What you should do: Express the lines below as a JSON list of strings, one string per line, with blank lines omitted. Leave the pictures out of your answer.

(Data on locating visible targets)
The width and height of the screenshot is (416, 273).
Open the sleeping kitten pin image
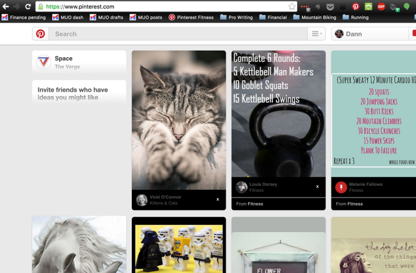179,120
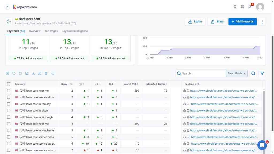Viewport: 274px width, 154px height.
Task: Toggle the select-all checkbox in the table header
Action: (x=9, y=84)
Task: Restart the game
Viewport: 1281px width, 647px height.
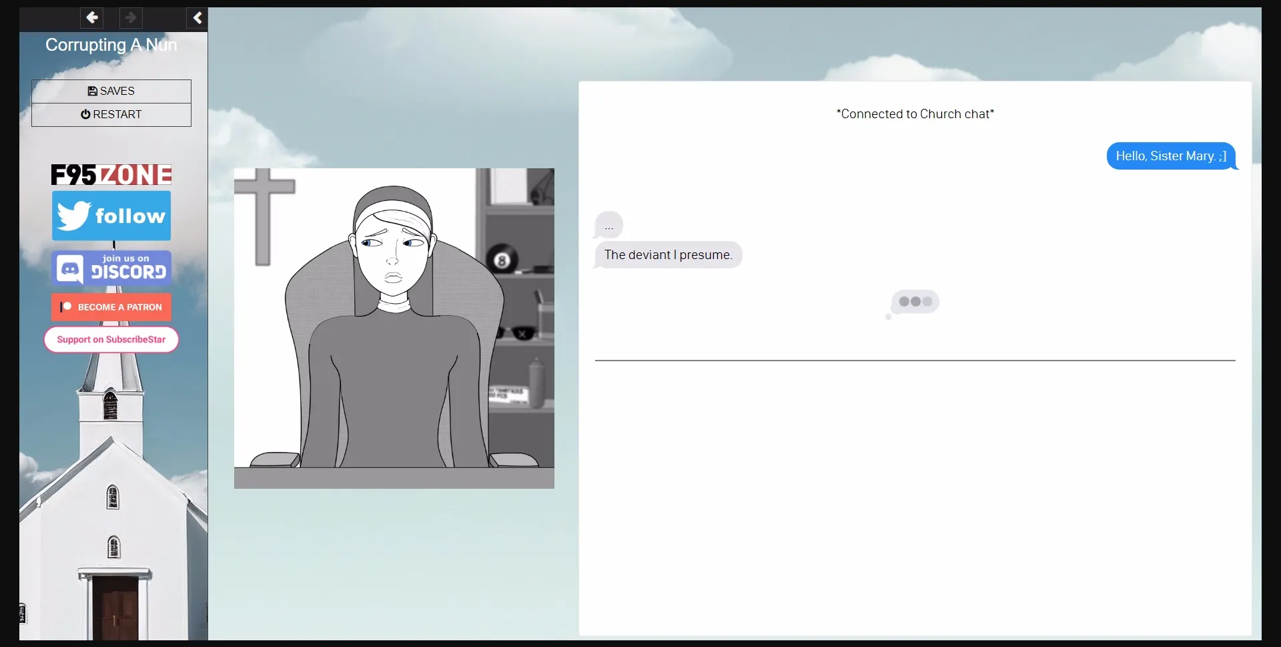Action: tap(111, 114)
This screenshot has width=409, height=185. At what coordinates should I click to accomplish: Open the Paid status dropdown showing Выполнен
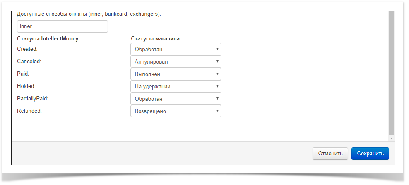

Full output:
[
  "The width and height of the screenshot is (416, 273).",
  "Open the sleeping kitten pin image",
  "179,120",
  "Viewport: 274px width, 154px height.",
  "Task: Toggle the select-all checkbox in the table header",
  "Action: (x=9, y=84)",
  "Task: Restart the game",
  "Viewport: 1281px width, 647px height.",
  "Action: tap(111, 114)",
  "This screenshot has width=409, height=185. At what coordinates should I click to accomplish: Open the Paid status dropdown showing Выполнен"
]